When they put their minds to it, even hard-core mutual fund managers can become institutional investment management success stories virtually overnight.
When Davis Selected Advisors LP, New York, decided 18 months ago to take a serious stab at the institutional separate account market, company officials didn't mess around.
Davis, which currently manages about $18 billion in its mutual fund family, then managed $2.1 billion in separate accounts for institutional clients, about $1.9 billion of which came from insurance companies.
But it was pension fund, endowment and foundation money the company sought, said Russell Wiese, chief marketing manager. Mr. Wiese aggressively beefed up the institutional marketing unit, naming Peter Sackman institutional marketing manager.
The efforts to sell the company's conservative, value equity investment strategy to institutional investors probably was helped by its 50-year track record and the fact that $1.5 billion of the Davis' family money is invested in the mutual fund family.
The core equity strategy -- buying growth companies at value prices and holding them a long time -- outperformed the Standard & Poor's 500 index in every year during the past 10 years, said Mr. Wiese.

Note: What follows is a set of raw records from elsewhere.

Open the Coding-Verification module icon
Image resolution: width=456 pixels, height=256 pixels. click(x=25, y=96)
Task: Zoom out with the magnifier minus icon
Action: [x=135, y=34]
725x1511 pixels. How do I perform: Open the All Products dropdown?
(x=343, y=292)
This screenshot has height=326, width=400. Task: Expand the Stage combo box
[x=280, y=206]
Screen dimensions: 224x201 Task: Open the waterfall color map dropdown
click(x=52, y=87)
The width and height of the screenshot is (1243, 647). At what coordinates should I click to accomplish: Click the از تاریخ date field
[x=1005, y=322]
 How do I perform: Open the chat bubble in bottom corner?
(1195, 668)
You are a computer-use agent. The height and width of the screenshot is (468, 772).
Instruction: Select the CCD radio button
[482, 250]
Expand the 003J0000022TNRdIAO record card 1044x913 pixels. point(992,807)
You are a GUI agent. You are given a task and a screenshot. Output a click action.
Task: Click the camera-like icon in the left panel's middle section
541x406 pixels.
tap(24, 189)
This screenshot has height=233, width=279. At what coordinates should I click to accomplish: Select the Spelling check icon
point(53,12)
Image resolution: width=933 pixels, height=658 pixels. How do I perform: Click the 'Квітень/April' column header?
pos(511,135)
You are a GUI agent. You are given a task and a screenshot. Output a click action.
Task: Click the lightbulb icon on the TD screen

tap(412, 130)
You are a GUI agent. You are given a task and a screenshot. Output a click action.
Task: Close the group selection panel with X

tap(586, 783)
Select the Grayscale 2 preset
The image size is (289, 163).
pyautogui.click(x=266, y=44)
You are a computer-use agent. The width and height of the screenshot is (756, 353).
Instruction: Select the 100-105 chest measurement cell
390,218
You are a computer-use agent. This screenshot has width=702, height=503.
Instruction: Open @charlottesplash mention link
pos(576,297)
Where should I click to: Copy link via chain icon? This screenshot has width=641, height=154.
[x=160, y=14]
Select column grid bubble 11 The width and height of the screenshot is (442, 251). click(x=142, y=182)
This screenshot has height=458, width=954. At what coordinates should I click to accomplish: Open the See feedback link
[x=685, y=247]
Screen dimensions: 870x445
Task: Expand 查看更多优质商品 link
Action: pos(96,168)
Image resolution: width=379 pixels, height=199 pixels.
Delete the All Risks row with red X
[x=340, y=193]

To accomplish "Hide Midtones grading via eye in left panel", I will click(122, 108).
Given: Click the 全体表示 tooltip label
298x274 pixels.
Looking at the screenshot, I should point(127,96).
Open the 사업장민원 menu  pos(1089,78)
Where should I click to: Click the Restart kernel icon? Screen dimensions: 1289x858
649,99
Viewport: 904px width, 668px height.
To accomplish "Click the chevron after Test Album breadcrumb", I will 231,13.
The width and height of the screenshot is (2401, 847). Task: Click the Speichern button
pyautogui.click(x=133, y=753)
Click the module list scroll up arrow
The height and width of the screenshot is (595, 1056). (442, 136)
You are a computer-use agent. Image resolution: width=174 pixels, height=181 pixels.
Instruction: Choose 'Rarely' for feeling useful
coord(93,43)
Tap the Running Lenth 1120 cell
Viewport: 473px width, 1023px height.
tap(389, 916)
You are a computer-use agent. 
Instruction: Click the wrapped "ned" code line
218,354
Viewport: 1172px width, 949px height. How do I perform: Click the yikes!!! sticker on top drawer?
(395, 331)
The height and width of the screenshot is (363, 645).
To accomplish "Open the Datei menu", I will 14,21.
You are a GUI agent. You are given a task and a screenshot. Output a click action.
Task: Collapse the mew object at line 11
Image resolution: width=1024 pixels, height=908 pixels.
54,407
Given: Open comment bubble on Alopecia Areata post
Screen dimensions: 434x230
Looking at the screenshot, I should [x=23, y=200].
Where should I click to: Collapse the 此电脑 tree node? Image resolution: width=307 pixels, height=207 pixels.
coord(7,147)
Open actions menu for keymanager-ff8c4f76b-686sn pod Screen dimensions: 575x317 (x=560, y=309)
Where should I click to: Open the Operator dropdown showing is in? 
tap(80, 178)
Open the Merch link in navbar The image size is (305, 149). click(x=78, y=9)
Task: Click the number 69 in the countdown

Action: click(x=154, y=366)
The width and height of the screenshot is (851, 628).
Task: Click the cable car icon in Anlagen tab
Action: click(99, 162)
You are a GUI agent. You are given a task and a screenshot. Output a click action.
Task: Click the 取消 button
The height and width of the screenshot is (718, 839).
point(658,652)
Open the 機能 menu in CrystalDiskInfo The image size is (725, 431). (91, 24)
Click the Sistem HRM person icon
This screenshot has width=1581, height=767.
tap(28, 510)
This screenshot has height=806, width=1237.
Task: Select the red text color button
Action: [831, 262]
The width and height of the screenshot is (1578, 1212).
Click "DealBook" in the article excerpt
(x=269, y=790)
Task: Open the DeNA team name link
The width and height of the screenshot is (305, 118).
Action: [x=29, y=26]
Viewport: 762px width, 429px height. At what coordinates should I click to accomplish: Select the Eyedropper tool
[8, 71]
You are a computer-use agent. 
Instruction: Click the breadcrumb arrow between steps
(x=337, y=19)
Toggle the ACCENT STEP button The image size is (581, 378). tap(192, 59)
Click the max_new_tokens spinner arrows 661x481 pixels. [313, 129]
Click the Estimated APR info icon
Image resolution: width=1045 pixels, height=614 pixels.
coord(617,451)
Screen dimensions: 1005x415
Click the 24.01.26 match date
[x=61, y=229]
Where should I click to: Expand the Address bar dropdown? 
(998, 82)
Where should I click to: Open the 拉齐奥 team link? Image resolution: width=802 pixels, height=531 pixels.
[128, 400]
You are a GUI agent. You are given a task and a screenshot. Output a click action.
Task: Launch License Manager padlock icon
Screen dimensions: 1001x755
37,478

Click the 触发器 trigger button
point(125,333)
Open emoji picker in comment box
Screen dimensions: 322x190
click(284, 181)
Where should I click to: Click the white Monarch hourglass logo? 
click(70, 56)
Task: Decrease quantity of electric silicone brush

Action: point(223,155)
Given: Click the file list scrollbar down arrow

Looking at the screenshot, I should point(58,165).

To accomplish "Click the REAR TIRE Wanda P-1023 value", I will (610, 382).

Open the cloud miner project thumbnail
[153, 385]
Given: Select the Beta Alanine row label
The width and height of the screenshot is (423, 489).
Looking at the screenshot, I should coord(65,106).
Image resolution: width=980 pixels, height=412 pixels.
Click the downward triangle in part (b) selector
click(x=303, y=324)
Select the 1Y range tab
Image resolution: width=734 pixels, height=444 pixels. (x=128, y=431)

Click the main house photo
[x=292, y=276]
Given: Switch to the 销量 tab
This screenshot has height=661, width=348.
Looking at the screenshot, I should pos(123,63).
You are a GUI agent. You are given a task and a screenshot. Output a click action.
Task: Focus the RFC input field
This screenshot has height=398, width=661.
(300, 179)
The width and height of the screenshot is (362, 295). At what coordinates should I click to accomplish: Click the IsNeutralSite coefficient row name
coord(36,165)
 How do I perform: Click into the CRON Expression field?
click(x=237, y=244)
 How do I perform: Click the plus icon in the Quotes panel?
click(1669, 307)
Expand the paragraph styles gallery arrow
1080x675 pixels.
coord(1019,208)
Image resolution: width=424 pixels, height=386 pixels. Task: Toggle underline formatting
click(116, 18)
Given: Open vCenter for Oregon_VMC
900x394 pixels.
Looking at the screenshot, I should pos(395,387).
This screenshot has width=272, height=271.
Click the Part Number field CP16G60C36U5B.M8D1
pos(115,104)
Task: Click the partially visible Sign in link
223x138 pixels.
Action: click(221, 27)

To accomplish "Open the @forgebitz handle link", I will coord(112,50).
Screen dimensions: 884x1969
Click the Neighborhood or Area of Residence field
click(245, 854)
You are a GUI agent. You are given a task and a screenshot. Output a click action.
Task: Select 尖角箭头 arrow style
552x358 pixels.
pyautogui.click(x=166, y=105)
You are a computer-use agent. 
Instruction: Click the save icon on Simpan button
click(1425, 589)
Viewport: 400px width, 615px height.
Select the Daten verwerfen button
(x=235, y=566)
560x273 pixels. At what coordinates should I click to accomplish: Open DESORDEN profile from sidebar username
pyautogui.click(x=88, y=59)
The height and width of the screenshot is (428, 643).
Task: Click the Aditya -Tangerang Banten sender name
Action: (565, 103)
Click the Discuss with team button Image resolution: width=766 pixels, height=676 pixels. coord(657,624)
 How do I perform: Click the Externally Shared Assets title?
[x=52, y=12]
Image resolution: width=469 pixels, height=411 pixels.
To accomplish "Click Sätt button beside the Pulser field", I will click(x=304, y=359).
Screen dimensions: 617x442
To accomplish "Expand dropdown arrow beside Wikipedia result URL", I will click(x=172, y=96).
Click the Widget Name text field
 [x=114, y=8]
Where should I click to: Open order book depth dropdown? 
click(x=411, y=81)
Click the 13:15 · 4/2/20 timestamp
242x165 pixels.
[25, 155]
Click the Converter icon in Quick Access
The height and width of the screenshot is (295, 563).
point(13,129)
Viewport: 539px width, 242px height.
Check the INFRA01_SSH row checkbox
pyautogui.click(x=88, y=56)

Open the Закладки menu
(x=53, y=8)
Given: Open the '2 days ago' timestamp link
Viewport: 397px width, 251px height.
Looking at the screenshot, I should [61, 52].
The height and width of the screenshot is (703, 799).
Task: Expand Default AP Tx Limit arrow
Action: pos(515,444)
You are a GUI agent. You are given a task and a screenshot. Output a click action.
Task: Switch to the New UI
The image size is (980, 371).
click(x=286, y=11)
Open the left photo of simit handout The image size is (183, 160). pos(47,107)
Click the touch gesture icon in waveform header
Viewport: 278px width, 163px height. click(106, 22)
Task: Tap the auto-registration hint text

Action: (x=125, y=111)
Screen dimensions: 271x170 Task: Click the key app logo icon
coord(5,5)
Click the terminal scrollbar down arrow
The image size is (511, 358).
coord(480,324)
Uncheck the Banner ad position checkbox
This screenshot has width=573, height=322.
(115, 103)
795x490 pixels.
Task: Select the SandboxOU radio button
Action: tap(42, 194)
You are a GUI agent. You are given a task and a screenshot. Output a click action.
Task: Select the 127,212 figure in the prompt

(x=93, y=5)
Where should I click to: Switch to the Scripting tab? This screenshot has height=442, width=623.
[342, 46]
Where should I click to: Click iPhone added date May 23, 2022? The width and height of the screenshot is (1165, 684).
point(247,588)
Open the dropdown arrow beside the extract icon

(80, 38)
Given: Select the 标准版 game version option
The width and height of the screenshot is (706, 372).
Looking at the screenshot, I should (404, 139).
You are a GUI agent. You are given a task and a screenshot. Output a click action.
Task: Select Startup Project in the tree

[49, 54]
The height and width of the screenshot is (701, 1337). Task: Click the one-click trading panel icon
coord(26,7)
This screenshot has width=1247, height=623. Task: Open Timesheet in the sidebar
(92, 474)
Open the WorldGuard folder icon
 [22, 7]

Institutional investors and their consultants appear to have been convinced. About $300 million in institutional assets was brought into separate account management in the past 18 months, with about $150 million coming in the third quarter alone.
Mr. Wiese said the firm is seeking "quality relationships, rather than growth for the sake of growth." Some of the new clients on the institutional side are Volvo Cars of North America Inc., Baltimore Gas & Electric Co. and Southwest Airlines Co.